**Exercise instructions**
Transcribe the data below exactly, but only from the line containing "[Chinese Nude 2026-05-28] (1454, 475)" through its final line, both included.

**Material for the task**
BEGIN

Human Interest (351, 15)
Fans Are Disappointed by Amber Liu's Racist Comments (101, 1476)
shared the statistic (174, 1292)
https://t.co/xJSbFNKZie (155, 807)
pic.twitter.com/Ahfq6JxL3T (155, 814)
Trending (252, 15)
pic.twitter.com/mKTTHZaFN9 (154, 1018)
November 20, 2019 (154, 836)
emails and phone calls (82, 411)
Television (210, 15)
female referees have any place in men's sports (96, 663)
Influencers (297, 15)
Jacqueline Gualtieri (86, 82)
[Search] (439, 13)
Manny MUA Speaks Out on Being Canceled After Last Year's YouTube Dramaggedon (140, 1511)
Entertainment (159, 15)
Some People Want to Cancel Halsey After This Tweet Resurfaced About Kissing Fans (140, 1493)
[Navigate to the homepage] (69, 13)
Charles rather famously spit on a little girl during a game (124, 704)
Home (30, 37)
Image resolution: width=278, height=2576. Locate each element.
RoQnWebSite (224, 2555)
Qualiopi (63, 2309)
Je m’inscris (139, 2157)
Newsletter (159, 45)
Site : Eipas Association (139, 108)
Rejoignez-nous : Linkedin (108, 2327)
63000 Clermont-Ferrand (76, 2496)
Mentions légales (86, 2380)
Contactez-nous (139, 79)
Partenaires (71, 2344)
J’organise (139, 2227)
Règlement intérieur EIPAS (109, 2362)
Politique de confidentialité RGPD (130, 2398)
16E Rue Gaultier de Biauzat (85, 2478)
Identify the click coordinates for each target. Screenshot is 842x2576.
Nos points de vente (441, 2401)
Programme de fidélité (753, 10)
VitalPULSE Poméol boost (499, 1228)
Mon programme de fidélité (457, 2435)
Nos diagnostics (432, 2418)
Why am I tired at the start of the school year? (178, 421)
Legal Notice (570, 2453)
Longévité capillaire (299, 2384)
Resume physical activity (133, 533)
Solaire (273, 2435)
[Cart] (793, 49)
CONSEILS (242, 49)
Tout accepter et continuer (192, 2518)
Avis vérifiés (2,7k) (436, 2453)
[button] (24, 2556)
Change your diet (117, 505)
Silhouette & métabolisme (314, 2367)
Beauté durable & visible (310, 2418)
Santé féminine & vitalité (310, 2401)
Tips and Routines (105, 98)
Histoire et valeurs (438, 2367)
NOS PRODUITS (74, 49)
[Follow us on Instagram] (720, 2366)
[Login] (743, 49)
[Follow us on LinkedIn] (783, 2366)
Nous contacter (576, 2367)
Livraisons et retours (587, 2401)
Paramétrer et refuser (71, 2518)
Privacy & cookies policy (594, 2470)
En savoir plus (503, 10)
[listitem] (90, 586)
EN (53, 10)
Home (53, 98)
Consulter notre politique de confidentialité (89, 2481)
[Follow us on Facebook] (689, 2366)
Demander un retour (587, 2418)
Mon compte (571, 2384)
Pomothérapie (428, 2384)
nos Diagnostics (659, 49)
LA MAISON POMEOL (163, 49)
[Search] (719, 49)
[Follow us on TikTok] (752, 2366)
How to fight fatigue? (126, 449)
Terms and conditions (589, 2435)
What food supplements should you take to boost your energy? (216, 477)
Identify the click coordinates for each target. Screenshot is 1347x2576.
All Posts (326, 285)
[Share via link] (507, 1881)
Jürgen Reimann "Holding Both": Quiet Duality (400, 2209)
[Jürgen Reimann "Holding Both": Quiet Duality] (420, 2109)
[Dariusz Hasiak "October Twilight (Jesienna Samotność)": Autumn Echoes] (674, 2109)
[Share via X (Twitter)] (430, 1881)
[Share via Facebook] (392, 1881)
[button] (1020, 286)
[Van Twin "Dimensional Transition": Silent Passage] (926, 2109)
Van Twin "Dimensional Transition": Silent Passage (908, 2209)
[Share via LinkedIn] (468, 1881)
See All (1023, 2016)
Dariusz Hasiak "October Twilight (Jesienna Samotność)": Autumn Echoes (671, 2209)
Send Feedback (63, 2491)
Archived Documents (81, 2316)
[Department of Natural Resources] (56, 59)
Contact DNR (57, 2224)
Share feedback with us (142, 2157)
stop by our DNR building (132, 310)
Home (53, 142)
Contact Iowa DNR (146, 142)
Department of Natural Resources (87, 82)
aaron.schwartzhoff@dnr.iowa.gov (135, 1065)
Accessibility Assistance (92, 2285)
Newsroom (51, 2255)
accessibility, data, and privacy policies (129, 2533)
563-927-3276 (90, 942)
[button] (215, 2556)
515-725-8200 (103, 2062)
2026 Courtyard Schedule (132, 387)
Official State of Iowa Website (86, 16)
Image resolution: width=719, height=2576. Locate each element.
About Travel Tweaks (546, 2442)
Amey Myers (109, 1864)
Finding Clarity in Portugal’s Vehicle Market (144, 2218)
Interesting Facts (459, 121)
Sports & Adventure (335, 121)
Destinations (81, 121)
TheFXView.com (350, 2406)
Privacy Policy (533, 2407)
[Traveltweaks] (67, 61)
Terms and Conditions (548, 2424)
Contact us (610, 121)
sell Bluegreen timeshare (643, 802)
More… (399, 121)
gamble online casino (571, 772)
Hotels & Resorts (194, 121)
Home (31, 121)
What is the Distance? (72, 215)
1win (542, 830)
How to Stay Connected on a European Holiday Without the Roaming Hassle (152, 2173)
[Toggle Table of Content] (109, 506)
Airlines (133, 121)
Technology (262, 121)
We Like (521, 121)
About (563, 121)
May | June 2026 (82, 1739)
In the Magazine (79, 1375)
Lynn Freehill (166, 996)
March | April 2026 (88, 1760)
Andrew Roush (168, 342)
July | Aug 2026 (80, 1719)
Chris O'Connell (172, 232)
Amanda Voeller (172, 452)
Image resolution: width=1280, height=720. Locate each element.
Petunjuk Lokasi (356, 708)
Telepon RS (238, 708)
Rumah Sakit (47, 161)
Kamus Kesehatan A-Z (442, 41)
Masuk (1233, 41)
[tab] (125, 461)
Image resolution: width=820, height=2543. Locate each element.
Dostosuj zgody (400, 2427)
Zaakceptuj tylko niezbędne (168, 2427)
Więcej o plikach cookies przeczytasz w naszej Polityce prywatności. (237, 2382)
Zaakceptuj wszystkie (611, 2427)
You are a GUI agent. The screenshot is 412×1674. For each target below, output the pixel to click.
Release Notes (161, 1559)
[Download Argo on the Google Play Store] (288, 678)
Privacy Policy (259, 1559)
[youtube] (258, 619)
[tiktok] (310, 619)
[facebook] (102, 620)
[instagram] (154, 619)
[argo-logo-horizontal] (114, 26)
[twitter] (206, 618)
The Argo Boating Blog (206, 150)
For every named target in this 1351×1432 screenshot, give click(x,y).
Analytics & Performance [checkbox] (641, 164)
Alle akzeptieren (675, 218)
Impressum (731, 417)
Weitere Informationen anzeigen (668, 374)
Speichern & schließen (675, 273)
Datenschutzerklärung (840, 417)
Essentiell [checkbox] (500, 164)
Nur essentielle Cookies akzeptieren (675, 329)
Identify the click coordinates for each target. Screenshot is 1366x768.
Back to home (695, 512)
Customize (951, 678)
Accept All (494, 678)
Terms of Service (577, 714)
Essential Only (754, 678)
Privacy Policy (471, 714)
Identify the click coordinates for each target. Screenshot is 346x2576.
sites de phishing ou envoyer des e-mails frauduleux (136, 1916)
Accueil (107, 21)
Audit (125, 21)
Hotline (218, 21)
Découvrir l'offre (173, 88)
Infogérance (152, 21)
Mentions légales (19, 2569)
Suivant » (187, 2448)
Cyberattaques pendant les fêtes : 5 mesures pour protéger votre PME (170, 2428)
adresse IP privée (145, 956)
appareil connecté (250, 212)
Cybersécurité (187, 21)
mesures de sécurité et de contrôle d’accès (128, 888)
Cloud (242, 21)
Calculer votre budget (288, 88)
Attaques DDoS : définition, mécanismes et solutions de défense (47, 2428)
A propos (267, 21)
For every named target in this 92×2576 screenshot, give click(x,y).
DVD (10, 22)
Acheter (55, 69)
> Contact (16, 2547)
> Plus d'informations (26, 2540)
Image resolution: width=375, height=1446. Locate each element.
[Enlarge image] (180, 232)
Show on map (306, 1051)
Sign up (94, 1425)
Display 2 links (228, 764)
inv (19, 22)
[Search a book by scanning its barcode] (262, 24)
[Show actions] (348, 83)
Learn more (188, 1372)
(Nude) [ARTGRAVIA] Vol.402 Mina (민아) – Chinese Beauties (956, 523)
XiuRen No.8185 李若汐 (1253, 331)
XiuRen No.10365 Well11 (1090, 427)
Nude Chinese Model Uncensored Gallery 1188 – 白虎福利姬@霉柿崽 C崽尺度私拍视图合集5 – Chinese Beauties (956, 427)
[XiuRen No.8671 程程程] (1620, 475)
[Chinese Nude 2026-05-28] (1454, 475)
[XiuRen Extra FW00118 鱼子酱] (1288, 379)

END

**Answer to the problem**
[Chinese Nude 2026-05-28] (1454, 475)
[XiuRen Extra FW00118 鱼子酱] (1288, 379)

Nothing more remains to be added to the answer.